**Exercise directions**: Transcribe everything in the listing as written, and let no image into the copy.

★ ★ ★

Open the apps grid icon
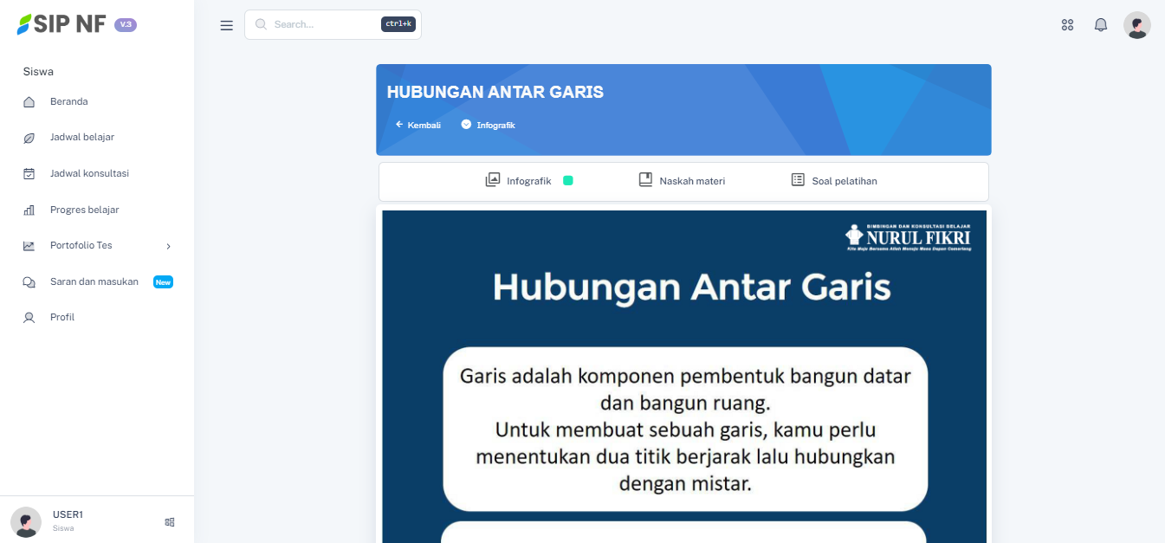Screen dimensions: 1165x543 [x=1067, y=25]
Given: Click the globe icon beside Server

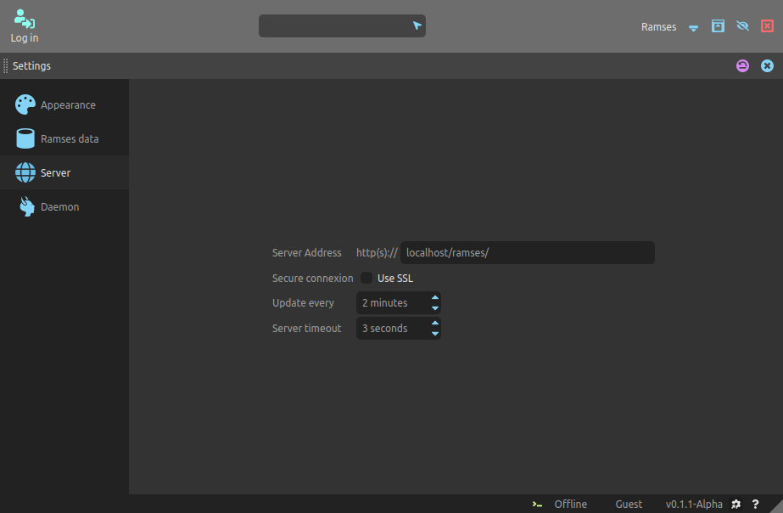Looking at the screenshot, I should (25, 172).
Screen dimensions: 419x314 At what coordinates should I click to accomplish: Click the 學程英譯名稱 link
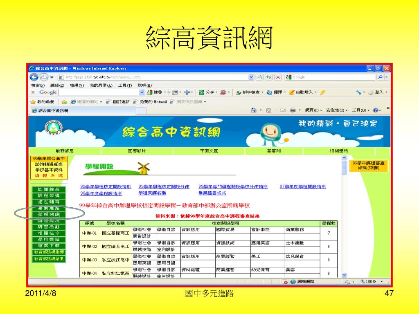(x=152, y=193)
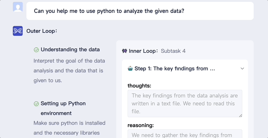Screen dimensions: 268x138
Task: Click the green check beside Understanding the data
Action: tap(36, 50)
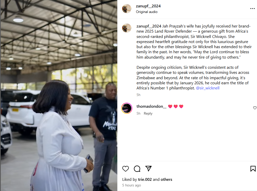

★ ★ ★

**Answer to the exercise**:
Open the apps grid icon
Screen dimensions: 1165x543 [x=1067, y=25]
Given: Click the globe icon beside Server

Looking at the screenshot, I should (25, 172).
Screen dimensions: 419x314 At what coordinates should I click to accomplish: Click the 學程英譯名稱 link
(x=152, y=193)
Screen dimensions: 268x138
Task: Click the green check beside Understanding the data
Action: tap(36, 50)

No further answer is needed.